CONSIGNE A
Traduisez en anglais la phrase suivante de l'extrait : « Le lendemain, elle le retrouve devant sa porte, transi de froid, et croit l'avoir reconnu. »
CONSIGNE B
Relevez tous les verbes pronominaux conjugués de l'extrait, sous la forme où ils y figurent.
------ EXTRAIT
Approchée par un homme lors d’une réunion d’anciens camarades, Sylvia quitte la soirée précipitamment, sans un mot. Il la suit jusqu’à chez elle. Angoissée, la femme s’enferme à double tour. Le lendemain, elle le retrouve devant sa porte, transi de froid, et croit l’avoir reconnu.
Elle, assistante sociale dans un foyer pour adulte, tente de trouver un équilibre dans sa vie après des années d’alcoolisme. Des souvenirs amers la rongent de l’intérieur. Lui est atteint de démence précoce et oublie trop vite. Sylvia et Saul, elle et lui. Deux cabossés qui se rapprochent, s’entrechoquent et se raccrochent.
------------
------ DONNÉES
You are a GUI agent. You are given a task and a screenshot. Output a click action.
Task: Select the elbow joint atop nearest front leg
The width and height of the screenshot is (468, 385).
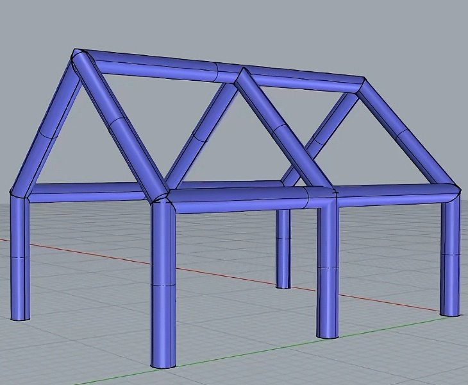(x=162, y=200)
------------
------ DONNÉES
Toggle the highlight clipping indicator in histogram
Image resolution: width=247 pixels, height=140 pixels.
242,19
------------
RÉPONSE A
The next day, she finds him in front of her door, frozen stiff, and believes she has recognized him.

RÉPONSE B
s'enferme, se rapprochent, s'entrechoquent, se raccrochent